On the road, an amber signal on a traffic light tells the driver to proceed at caution. You stop, look around, and continue on your journey while keeping an eye out for anything unusual or dangerous.

That doesn’t seem to be what some government ministers are saying amber means here. If indeed prospective travellers are not to travel to amber countries, then these countries should not be called “amber”. They should be red list countries, with the further category requiring supplementary hotel quarantine on arrival into the UK seeing a further level — “black list” is probably too weighted, but perhaps “red critical”, “red supplemental”, “red monitored quarantine”, or something similar.

Moreover, neither consideration nor advice has been given to the second largest segment of outbound UK travellers, and one that is more than twice the size of outbound UK business travellers: those who are “visiting friends or relatives”, known as the VFR travel segment, and who are in many cases not going overseas on holiday per se.

Almost a quarter of pre-pandemic UK outbound travel was principally for VFR, although the wording of questions used by regulators like the CAA [PDF] usually asks about the “main reason” for travel, so spending six days with grandma and a week at the beach wouldn’t count.

But even if lowballed, that kind of number is unsurprising for a country with substantial diaspora populations, one that until recently participated in a union allowing full freedom of movement with almost its entire continent, and one that says it retains an ambition to be “Global Britain”.

Many people’s lives are international now — this may not be a popular message welcomed by a government run by the instruments of isolationist Brexit policy, but it is nonetheless the reality.
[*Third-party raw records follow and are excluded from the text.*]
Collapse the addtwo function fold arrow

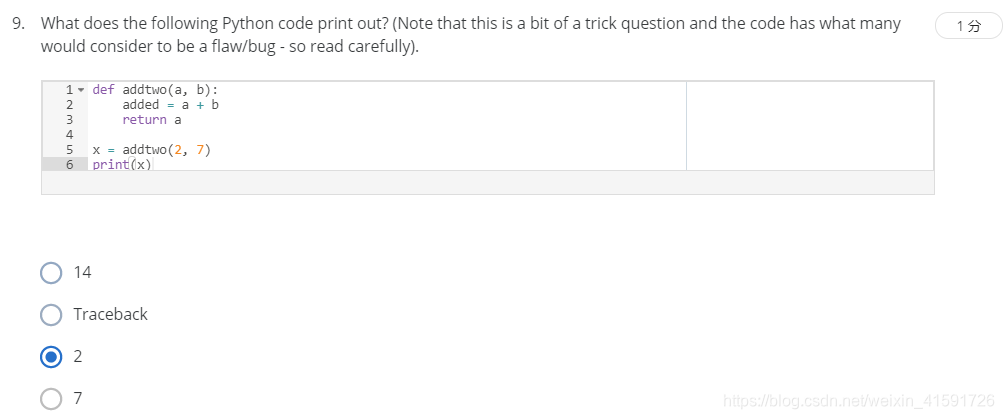pyautogui.click(x=79, y=90)
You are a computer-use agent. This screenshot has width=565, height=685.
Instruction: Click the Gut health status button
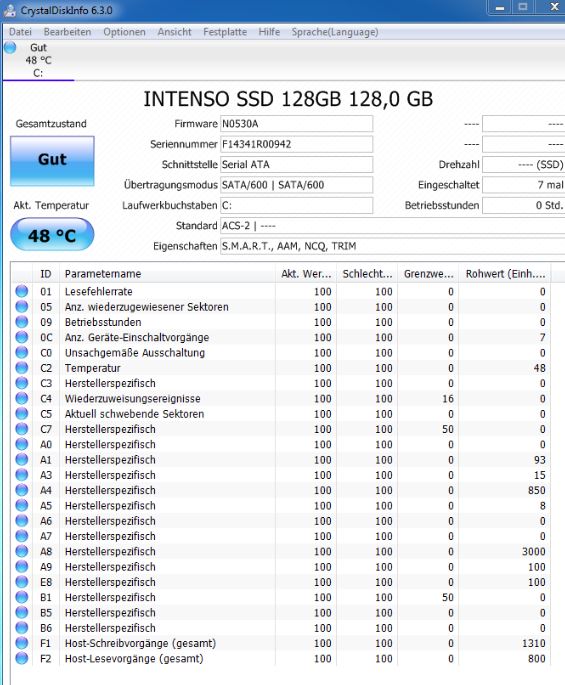pyautogui.click(x=52, y=161)

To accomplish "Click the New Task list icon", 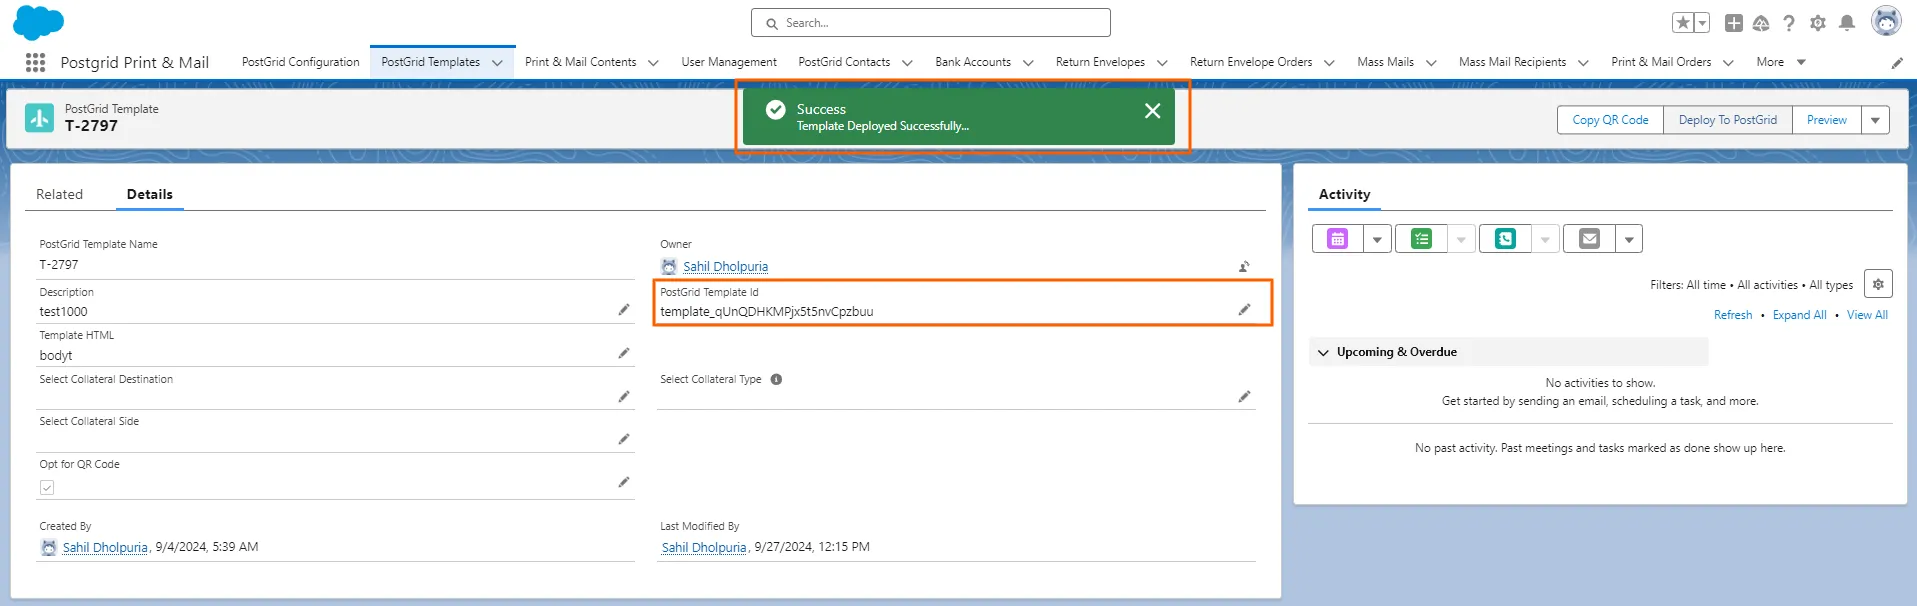I will 1421,239.
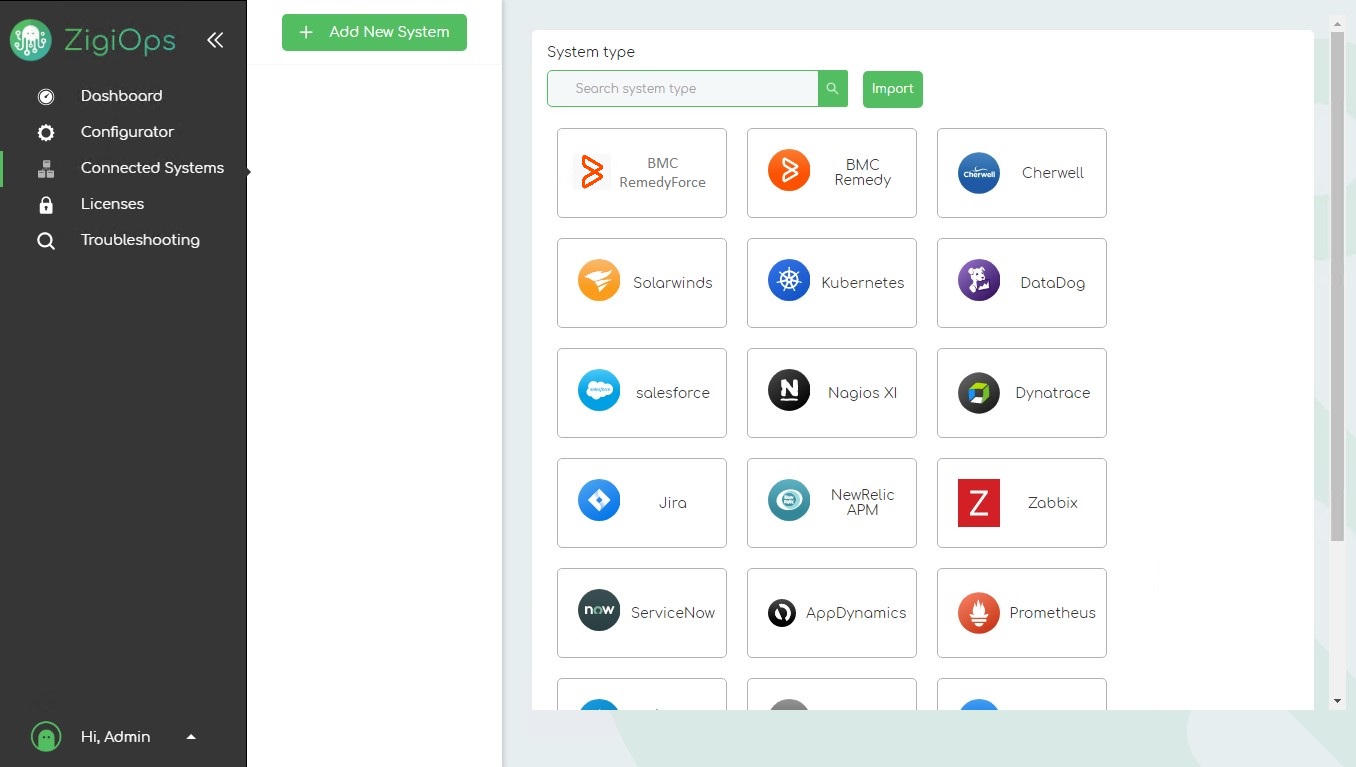Open the Kubernetes integration
Screen dimensions: 1356x767
831,283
People living in the UK have family, partners, friends and relations across the world, who in many cases they have been legally prevented from seeing for many months now. And, fundamentally, travelling for VFR purposes may well be low risk: spending a couple of weeks in a (potentially fully vaccinated) family member’s home in a warm, sunny clime, splitting your time between drinking coffee and/or wine on the balcony, sunning on the beach and dining outdoors, say.

This lack of engagement with the reality of life, and the addition of yet more confusion and doubt to the question of whether it is safe and permissible to travel to reunite with long-missed loved ones, is neither sensible nor just.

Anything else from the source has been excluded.